Вытеснение работорговли и рабства происходило как цепная трансатлантическая реакция, и каждое локальное действие получало дополнительный смысл в расширенном контексте. Британские аболиционисты шли еще дальше, с самого начала видя себя в качестве активистов глобального проекта. После того как им удавалось добиться отмены рабства в своей сфере влияния, они посылали делегации в рабовладельческие государства и организовывали международные конгрессы[637]. И противники, и сторонники рабства внимательно наблюдали за происходящим на международной арене, постоянно оценивая новое соотношение сил. Цепная реакция протекала не постоянно и не последовательно. Между отдельными этапами освобождения рабов случались долгие периоды застоя и даже нового оживления рабства. Так, историческая роль революции на Гаити была амбивалентной. С одной стороны, во французской колонии Сан-Доминго, которая в 1804 году стала независимым государством Гаити, в 1790‑х в результате революции рабство было разрушено радикальным образом. Повсюду в атлантическом пространстве, где рабы узнавали об этом событии, оно воспринималось как предвестник освобождения. С другой стороны, события в бывшей французской сахарной колонии способствовали укреплению рабства в других местах. Французские плантаторы из Сан-Доминго бежали на британскую Ямайку и на испанский остров Куба, внеся свой вклад в развитие рабовладельческой экономики.

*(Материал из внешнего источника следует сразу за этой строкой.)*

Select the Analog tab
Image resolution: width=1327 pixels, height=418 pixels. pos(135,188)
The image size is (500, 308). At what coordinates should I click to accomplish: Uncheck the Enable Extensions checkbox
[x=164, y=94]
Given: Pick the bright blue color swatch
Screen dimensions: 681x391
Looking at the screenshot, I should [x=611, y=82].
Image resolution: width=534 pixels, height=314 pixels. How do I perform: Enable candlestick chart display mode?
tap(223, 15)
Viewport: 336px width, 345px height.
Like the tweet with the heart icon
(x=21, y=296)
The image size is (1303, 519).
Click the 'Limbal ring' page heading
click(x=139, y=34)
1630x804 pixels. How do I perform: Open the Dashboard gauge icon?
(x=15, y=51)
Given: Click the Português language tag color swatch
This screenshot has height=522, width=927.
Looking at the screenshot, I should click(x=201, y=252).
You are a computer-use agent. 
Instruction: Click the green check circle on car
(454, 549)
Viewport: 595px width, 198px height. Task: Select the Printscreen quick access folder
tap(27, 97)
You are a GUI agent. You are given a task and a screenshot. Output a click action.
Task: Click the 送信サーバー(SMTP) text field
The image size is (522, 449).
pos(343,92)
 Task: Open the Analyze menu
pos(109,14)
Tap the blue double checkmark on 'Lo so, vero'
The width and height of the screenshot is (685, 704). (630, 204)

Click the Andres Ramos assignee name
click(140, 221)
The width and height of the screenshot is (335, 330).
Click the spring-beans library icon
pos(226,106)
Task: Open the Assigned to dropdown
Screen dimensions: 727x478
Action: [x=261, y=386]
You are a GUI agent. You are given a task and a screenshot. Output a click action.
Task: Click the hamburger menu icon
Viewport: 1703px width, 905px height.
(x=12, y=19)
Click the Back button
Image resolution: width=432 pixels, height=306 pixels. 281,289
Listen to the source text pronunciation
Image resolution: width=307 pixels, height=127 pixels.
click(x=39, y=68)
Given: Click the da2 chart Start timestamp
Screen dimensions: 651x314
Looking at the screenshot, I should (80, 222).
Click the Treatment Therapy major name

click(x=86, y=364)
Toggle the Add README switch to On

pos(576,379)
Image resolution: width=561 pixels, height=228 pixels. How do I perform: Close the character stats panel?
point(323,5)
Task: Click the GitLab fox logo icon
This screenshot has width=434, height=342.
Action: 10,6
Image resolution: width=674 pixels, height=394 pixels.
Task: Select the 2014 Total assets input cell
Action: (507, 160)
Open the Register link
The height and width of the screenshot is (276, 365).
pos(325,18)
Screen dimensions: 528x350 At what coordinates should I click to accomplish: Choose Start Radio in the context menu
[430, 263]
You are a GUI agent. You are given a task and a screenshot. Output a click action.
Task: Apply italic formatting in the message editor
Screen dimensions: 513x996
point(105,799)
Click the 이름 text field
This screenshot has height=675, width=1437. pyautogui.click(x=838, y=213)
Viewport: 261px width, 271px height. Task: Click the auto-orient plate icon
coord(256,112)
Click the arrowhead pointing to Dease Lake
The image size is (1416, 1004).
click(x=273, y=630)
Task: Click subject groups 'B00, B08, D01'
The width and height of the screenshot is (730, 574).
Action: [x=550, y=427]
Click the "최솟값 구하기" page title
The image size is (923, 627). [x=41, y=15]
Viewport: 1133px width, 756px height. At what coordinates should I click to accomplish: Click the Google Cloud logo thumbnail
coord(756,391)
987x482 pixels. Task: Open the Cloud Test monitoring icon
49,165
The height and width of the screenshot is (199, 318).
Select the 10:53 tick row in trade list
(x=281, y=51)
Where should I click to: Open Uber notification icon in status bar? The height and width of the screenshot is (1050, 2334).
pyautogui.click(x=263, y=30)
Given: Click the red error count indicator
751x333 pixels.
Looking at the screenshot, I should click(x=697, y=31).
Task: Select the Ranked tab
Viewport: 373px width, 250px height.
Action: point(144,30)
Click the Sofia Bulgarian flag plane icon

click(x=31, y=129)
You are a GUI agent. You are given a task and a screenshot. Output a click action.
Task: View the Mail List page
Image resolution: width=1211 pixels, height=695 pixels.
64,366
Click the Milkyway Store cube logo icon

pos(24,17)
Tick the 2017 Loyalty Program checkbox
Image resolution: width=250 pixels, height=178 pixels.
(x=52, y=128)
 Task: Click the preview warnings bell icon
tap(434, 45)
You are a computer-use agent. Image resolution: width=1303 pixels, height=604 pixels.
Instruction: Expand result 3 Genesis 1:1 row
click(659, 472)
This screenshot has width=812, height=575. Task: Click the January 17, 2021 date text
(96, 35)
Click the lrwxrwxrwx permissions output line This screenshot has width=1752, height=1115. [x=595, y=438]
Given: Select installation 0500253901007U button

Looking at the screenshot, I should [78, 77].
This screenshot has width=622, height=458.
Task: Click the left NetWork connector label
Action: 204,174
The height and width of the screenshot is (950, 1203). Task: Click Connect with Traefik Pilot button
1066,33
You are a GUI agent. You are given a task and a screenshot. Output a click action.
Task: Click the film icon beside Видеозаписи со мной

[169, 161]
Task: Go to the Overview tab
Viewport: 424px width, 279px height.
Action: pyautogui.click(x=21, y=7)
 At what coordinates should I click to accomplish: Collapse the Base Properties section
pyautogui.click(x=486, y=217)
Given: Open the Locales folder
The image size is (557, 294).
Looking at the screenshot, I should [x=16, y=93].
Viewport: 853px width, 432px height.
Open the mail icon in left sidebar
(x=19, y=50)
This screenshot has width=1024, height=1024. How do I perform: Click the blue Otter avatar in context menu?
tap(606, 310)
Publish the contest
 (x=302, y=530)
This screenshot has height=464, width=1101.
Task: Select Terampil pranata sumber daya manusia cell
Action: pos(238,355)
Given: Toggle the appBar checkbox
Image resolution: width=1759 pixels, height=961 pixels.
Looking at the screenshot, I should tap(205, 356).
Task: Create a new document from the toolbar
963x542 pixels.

Только благодаря этому притоку капитала и энергии мигрантов Куба превратилась из забытого уголка колониального мира в страну с ориентированным на экспорт агробизнесом[638]. Если кто-то на Кубе или в южных штатах США хотел избежать каких бы то ни было уступок недовольным рабам, он использовал тот аргумент, что лишь ослабление ограничений во время Французской революции открыло рабам возможности для вооруженного протеста.
Ужесточение рабовладельческих систем как реакция на слухи об эмансипации, то есть освобождении рабов, повторялось и в 1830–1840‑х годах. По истечении краткого переходного периода с окончанием полурабства его ликвидация в британских карибских колониях и в Южной Африке в 1838 году получила законную силу, принеся свободу 800 тысячам детей, женщин и мужчин. Это произошло в виде освобождения сверху, а не как в Гаити, в результате революционной войны. Но экономические и социальные последствия в Британской Вест-Индии были схожими. После ликвидации крупного плантационного землевладения на таких островах, как Ямайка, Барбадос, Тринидад и Антигуа, сельское хозяйство вернулось к мелкокрестьянскому нетоварному производству. Острова практически перестали играть роль экспортных производителей имперского благосостояния. Денежные компенсации из британской казны поступали плантаторам – владельцам, которые на местах, как правило, отсутствовали, проживая в Англии; эти средства не реинвестировались на Карибах. (Тогда как в то же время в Южной Африке компенсации вливались преимущественно в местную экономику, способствуя экономическому оживлению.) Апологеты рабства, снова прежде всего в южных штатах США, видели здесь подтверждение парадокса: моральный прогресс (с их точки зрения, мнимый), который принесло освобождение от рабства, более чем компенсируется экономическим регрессом, который наносит ущерб всем задействованным сторонам. Обстоятельства освобождения рабов на Карибах укрепляли решимость плантаторов в других частях света предотвратить повторение таких процессов[639].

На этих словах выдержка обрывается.